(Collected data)

++++++++

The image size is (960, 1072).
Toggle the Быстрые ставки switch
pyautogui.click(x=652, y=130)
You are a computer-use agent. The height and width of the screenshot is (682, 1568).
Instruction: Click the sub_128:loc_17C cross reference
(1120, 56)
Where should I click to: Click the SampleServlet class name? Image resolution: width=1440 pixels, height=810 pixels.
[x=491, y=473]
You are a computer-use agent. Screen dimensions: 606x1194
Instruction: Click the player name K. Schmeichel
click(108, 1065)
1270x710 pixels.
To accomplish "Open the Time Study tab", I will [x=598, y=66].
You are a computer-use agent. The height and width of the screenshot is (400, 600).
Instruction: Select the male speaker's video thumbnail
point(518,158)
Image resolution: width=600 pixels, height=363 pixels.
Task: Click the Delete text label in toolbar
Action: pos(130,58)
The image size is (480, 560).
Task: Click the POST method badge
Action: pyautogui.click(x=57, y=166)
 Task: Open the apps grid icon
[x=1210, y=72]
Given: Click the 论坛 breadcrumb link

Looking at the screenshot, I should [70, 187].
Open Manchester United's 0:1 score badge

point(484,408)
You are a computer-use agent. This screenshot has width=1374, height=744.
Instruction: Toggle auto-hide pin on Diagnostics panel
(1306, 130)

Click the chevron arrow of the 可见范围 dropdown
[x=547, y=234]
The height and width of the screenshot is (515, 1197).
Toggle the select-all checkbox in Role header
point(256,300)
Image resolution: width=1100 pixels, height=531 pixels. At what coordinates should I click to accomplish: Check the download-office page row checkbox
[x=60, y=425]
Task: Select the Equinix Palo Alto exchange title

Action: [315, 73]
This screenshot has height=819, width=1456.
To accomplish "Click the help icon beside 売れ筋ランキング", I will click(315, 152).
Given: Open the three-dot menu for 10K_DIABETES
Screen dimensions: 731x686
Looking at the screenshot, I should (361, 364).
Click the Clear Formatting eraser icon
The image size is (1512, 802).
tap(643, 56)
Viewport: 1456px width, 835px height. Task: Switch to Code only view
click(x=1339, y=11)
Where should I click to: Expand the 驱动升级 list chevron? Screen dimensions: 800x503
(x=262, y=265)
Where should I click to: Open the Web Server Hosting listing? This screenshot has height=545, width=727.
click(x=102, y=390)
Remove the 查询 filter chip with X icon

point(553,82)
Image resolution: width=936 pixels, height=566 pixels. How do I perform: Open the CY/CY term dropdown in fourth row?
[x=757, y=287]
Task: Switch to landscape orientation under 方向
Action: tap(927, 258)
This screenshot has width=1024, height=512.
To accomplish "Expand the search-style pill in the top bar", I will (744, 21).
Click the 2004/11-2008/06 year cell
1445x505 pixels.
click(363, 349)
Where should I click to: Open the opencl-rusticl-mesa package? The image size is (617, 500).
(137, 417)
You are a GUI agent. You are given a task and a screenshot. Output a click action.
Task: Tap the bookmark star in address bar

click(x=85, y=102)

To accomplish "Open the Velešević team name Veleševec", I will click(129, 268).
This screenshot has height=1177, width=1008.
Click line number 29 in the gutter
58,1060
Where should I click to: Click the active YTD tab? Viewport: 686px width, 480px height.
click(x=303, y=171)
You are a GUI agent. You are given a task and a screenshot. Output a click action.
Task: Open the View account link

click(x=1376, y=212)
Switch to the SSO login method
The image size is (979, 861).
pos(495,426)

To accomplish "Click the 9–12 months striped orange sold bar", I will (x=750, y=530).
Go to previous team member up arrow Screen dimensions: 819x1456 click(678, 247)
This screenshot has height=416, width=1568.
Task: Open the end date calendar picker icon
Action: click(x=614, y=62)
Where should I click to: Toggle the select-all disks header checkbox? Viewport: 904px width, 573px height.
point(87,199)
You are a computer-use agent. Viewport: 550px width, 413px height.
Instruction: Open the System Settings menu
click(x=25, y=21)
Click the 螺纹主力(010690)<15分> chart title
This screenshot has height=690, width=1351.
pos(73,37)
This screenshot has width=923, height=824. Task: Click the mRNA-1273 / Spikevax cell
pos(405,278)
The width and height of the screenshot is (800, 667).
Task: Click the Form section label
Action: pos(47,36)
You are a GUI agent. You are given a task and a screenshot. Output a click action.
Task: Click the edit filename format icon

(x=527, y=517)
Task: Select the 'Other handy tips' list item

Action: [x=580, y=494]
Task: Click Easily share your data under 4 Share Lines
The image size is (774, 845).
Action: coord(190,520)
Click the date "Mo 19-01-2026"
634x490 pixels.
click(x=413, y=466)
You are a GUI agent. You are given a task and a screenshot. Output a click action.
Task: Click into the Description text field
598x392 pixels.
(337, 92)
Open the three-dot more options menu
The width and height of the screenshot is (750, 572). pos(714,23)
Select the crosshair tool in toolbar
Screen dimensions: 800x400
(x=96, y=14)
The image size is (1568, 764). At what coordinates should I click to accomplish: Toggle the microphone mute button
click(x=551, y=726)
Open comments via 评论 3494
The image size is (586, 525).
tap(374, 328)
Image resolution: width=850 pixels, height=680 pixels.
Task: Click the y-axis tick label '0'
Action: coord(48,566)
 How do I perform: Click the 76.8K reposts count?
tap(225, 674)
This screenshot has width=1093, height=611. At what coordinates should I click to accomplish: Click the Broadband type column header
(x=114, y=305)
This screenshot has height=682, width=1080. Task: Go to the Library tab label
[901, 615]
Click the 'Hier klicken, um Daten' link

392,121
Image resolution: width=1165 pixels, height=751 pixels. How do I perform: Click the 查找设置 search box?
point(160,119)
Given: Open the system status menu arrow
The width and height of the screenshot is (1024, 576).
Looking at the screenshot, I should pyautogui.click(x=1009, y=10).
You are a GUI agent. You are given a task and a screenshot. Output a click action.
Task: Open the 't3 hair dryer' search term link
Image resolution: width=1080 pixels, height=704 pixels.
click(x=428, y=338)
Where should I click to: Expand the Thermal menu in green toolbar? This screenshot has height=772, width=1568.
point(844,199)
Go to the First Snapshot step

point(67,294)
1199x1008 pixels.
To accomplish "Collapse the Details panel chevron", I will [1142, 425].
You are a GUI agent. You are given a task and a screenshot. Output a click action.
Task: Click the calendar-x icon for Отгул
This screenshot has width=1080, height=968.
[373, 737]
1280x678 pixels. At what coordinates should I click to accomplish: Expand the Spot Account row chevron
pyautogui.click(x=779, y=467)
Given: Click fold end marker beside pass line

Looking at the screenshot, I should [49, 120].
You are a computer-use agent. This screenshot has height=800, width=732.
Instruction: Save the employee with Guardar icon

++++++++

*WHAT THE EXERCISE ASKS:*
Filter the records above and return every line that holds the word "will".

*ANSWER AREA:*
To accomplish "Open the Time Study tab", I will [x=598, y=66].
To accomplish "Click the help icon beside 売れ筋ランキング", I will click(315, 152).
To accomplish "Expand the search-style pill in the top bar", I will (744, 21).
To accomplish "Open the Velešević team name Veleševec", I will click(129, 268).
To accomplish "Click the 9–12 months striped orange sold bar", I will (x=750, y=530).
To accomplish "Collapse the Details panel chevron", I will [1142, 425].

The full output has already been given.